▶ Отрывок источника:
----
Хотели мы этого или нет, но в процессе своего воспитания и взросления мы были вынуждены строить достаточно сложные модели других людей в дефолт-системе своего мозга. Конечно, у кого-то они получились посложнее, у кого-то попроще, но нельзя забывать о главном принципе организации коры головного мозга — это же матрёшка!
То есть, даже если в вашей дефолт-системе нет слишком уж сложных программ для создания интеллектуальных объектов, это не значит, что вы вовсе не можете создавать
сложные интеллектуальные объекты. Всегда продолжает существовать опция нарастить сложность своих интеллектуальных объектов, составляя их из большего количества элементов, как бы одевая их один в один.
Да, причинно-следственный подход говорит нам: видите некое явление, найдите его причину и успокойтесь. Но мы можем действовать и иначе, используя, наконец-таки, своё сознание по назначению (то есть вопреки примитивным командам нашего «рептильного мозга»).
Понимая, что всякая единичная «причина» — это иллюзия, мы можем сознательно поставить перед собой задачу найти другие факторы (обстоятельства), влияющие на положение дел в той или иной ситуации.
----
▶ Условия задания:
**a.** Что, согласно отрывку о дефолт-системе мозга, является главным принципом организации коры головного мозга?
**b.** Верните из отрывка о дефолт-системе мозга без изменений фрагмент, который открывается словами «Да, причинно-следственный подход» и завершается словами «или иной ситуации.».
Материал для выполнения заданий не понадобится.

▶ Исходные данные:
----
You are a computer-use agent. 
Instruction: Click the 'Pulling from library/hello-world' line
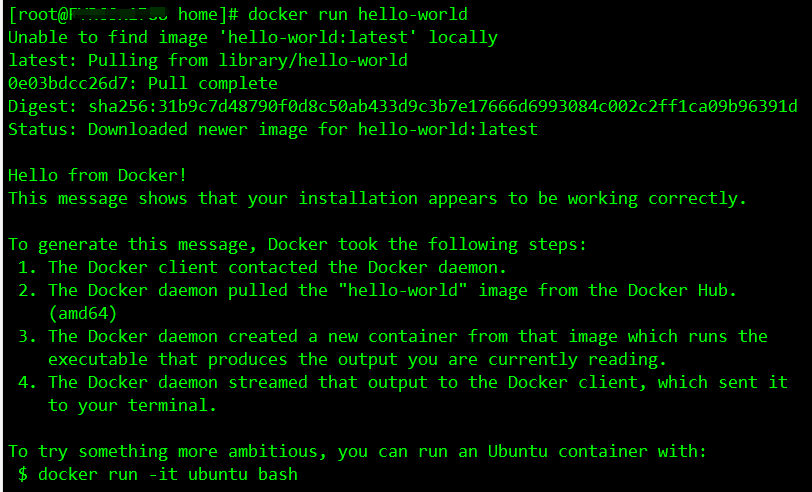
----
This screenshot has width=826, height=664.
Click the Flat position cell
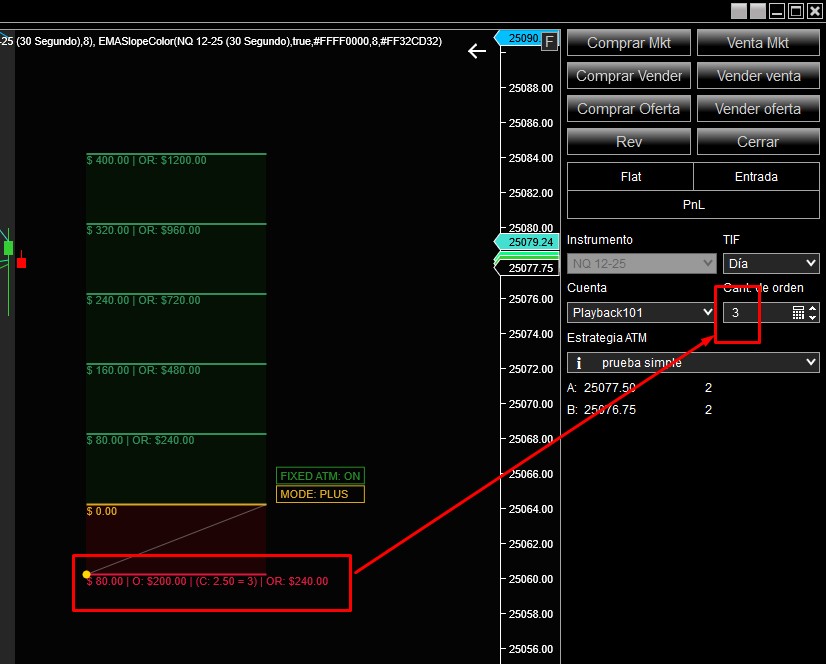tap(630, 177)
----
▶ Ответы к заданиям:
**a.** Главный принцип организации коры головного мозга — это матрёшка.

**b.**
Да, причинно-следственный подход говорит нам: видите некое явление, найдите его причину и успокойтесь. Но мы можем действовать и иначе, используя, наконец-таки, своё сознание по назначению (то есть вопреки примитивным командам нашего «рептильного мозга»).
Понимая, что всякая единичная «причина» — это иллюзия, мы можем сознательно поставить перед собой задачу найти другие факторы (обстоятельства), влияющие на положение дел в той или иной ситуации.